Your task: Copy out the listing below, swapping each occurrence of "Screen dimensions" for "Display size" and keeping all other text the same.
— Start of Source material —
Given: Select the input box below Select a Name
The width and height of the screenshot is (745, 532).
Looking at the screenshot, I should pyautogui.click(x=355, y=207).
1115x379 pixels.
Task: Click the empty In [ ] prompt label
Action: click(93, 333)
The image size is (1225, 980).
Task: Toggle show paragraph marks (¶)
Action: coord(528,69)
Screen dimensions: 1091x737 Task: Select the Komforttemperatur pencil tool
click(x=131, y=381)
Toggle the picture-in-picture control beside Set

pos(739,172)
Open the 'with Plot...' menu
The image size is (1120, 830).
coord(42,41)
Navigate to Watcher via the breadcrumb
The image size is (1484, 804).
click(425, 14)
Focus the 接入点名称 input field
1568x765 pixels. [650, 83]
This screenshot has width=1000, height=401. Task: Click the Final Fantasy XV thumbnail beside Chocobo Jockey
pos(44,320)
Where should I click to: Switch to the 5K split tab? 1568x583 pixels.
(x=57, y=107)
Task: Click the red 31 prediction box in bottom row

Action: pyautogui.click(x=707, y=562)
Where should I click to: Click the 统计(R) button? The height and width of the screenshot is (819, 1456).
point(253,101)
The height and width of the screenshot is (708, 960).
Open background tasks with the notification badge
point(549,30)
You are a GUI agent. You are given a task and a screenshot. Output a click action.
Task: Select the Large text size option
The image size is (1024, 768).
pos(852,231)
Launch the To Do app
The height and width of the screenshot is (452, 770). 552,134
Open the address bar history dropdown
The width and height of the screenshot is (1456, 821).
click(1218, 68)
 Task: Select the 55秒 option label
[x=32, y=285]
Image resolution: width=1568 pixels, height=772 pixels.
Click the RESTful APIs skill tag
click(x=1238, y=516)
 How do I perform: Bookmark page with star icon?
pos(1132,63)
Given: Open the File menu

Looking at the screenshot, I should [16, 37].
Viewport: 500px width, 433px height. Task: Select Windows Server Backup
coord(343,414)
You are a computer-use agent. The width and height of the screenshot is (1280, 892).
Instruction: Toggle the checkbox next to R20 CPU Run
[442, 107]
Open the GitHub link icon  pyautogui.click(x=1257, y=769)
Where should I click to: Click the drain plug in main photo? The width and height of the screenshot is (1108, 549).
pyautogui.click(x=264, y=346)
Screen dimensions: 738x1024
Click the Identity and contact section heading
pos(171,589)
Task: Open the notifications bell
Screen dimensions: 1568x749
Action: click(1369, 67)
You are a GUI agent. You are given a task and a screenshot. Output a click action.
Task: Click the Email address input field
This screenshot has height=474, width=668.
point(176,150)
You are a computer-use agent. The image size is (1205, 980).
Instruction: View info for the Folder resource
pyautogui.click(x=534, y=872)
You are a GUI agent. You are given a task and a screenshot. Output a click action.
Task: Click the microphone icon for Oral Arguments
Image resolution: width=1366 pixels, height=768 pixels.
— End of Source material —
Answer to the exercise:
Given: Select the input box below Select a Name
The width and height of the screenshot is (745, 532).
Looking at the screenshot, I should pyautogui.click(x=355, y=207).
1115x379 pixels.
Task: Click the empty In [ ] prompt label
Action: click(93, 333)
The image size is (1225, 980).
Task: Toggle show paragraph marks (¶)
Action: coord(528,69)
Display size: 1091x737 Task: Select the Komforttemperatur pencil tool
click(x=131, y=381)
Toggle the picture-in-picture control beside Set

pos(739,172)
Open the 'with Plot...' menu
The image size is (1120, 830).
coord(42,41)
Navigate to Watcher via the breadcrumb
The image size is (1484, 804).
click(425, 14)
Focus the 接入点名称 input field
1568x765 pixels. [650, 83]
This screenshot has width=1000, height=401. Task: Click the Final Fantasy XV thumbnail beside Chocobo Jockey
pos(44,320)
Where should I click to: Switch to the 5K split tab? 1568x583 pixels.
(x=57, y=107)
Task: Click the red 31 prediction box in bottom row

Action: pyautogui.click(x=707, y=562)
Where should I click to: Click the 统计(R) button? The height and width of the screenshot is (819, 1456).
point(253,101)
The height and width of the screenshot is (708, 960).
Open background tasks with the notification badge
point(549,30)
You are a GUI agent. You are given a task and a screenshot. Output a click action.
Task: Select the Large text size option
The image size is (1024, 768).
pos(852,231)
Launch the To Do app
The height and width of the screenshot is (452, 770). 552,134
Open the address bar history dropdown
The width and height of the screenshot is (1456, 821).
click(1218, 68)
 Task: Select the 55秒 option label
[x=32, y=285]
Image resolution: width=1568 pixels, height=772 pixels.
Click the RESTful APIs skill tag
click(x=1238, y=516)
 How do I perform: Bookmark page with star icon?
pos(1132,63)
Given: Open the File menu

Looking at the screenshot, I should [16, 37].
Viewport: 500px width, 433px height. Task: Select Windows Server Backup
coord(343,414)
You are a computer-use agent. The width and height of the screenshot is (1280, 892).
Instruction: Toggle the checkbox next to R20 CPU Run
[442, 107]
Open the GitHub link icon  pyautogui.click(x=1257, y=769)
Where should I click to: Click the drain plug in main photo? The width and height of the screenshot is (1108, 549).
pyautogui.click(x=264, y=346)
Display size: 738x1024
Click the Identity and contact section heading
pos(171,589)
Task: Open the notifications bell
Display size: 1568x749
Action: click(1369, 67)
You are a GUI agent. You are given a task and a screenshot. Output a click action.
Task: Click the Email address input field
This screenshot has height=474, width=668.
point(176,150)
You are a computer-use agent. The image size is (1205, 980).
Instruction: View info for the Folder resource
pyautogui.click(x=534, y=872)
You are a GUI agent. You are given a task and a screenshot. Output a click action.
Task: Click the microphone icon for Oral Arguments
Image resolution: width=1366 pixels, height=768 pixels.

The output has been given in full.